Abstract: SA-PO819
Rapidly Progressive Glomerulonephritis Due to Dense Deposit Disease Overlapping Alport Syndrome
Session Information
- C3G, TMA, MGRS, Amyloidosis, and More
October 26, 2024 | Location: Exhibit Hall, Convention Center
Abstract Time: 10:00 AM - 12:00 PM
Category: Glomerular Diseases
- 1402 Glomerular Diseases: Clinical, Outcomes, and Therapeutics
Author
- Sahota, Ruchi Jalota, Mayo Clinic Minnesota, Rochester, Minnesota, United States
Introduction
Alport's syndrome is a rare X-linked mutation resulting in structural abnormalities in the glomerular basement membrane.
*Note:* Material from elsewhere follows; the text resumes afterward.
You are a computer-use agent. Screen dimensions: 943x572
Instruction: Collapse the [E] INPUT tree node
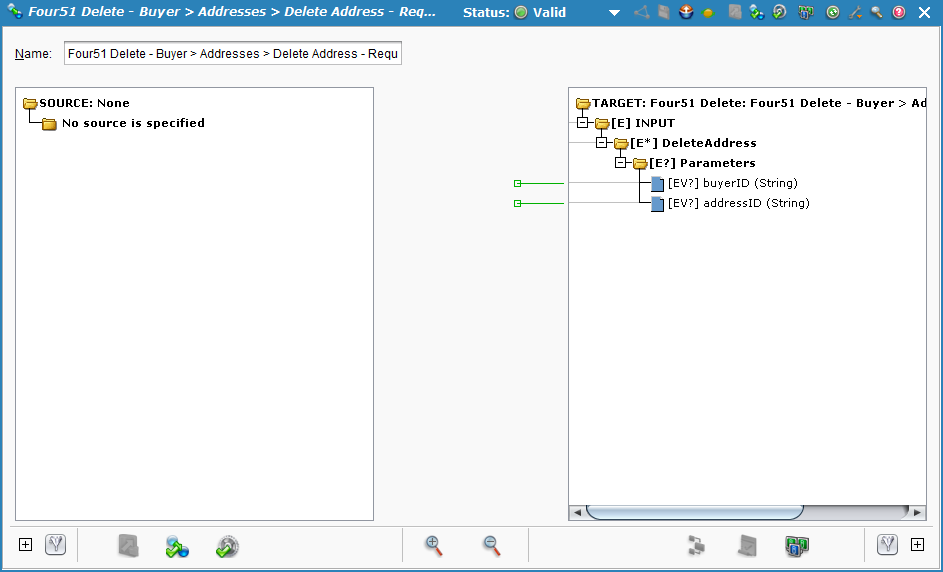(x=583, y=123)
C3 glomerulonephritis (C3GN), specifically dense deposit disease (DDD) is unique due to complement dysregulation of the alternative pathway. There are few cases reported of co-existance of Alport’s with DDD. We will be discussing a case of Alport’s syndrome complicated by rapidly progressive glomerulonephritis (RPGN) in the setting of DDD.
Case Description
21 year old male diagnosed with X-linked COL4A5 Alport’s variant admitted for hematuria, nephrotic range proteinuria, and elevated creatinine developed RPGN which resulted in the initiation of dialysis. Serology workup was negative for ANA, ANCA, anti-GBM, cryoglobulin, hepatitis, and HIV. Complements, Factor B and Factor H antigen were normal. Biopsy showed crescentic glomerulonephritis in setting of C3GN favoring DDD along with previous glomerular basement changes. Results were compatible with alternative pathway hyperactivation and C3GN was treated with Eculizumab as he had failed immmunosuppression and prednisone trial.
Discussion
Alport’s nephropathy has a broad range of progression from advanced age with normal kidney function to rapidly progressive renal failure depending on sex and COL4A genotype. Initial management for both Alport’s and C3GN require angiotensin-converting enzyme inhibitor (ACE-I); non-specific therapies include immunosuppressants, steroids, or plasmapheresis. Goal of the immunosuppression is to inhibit cellular immune response to decrease C3a and C5a production; early treatment with immunosuppression can have 100% renal recovery in C3GN. Currently, studies are ongoing for eculizumab and ravulizumab which bind with high affinity to C5 to prevent activation of MAC and C5a. This is one of the unique presentations where DDD occured upon Alport's and patient failed all conservative therapies, leaving renal transplant as the last option.